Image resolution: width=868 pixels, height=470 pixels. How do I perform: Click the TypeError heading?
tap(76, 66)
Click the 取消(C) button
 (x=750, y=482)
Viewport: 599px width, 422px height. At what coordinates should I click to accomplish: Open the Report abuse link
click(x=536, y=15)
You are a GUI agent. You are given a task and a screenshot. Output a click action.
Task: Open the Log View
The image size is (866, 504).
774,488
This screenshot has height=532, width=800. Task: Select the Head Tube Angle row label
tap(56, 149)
-*-
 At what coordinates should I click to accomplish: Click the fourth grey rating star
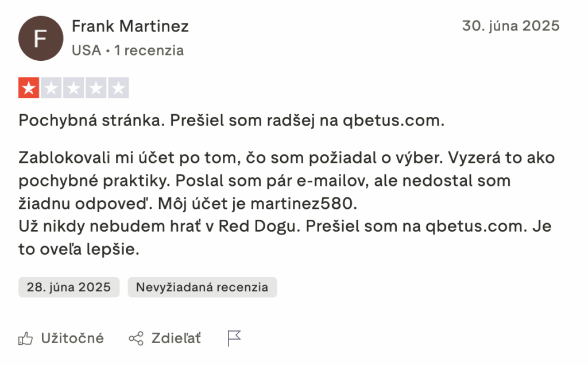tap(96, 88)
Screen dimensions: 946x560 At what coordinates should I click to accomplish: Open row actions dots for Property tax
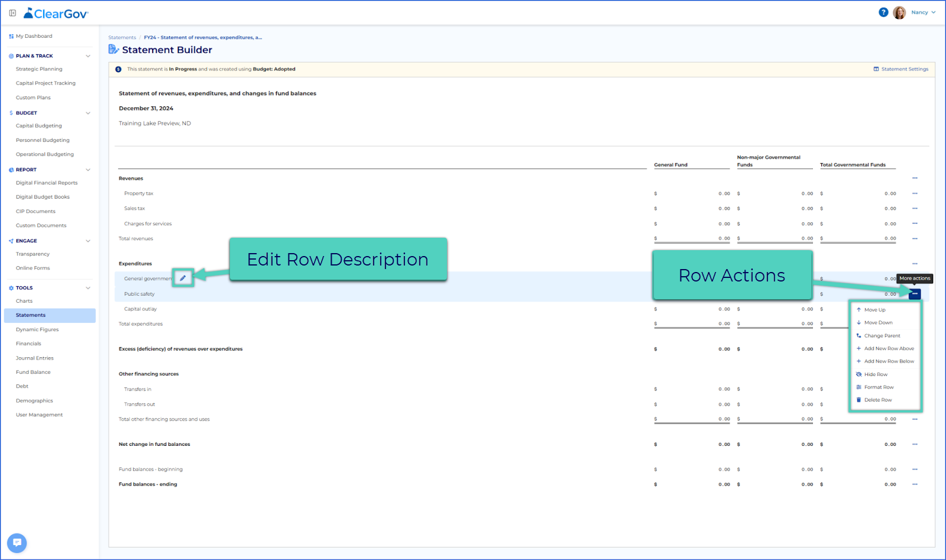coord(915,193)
-*-
- **Task instructions**:
Would you please copy, word for word, everything above from the line containing "Click the 取消(C) button" down to the line containing "Task: Open the Log View", those two lines included?

- **Response to the exercise**:
Click the 取消(C) button
 (x=750, y=482)
Viewport: 599px width, 422px height. At what coordinates should I click to accomplish: Open the Report abuse link
click(x=536, y=15)
You are a GUI agent. You are given a task and a screenshot. Output a click action.
Task: Open the Log View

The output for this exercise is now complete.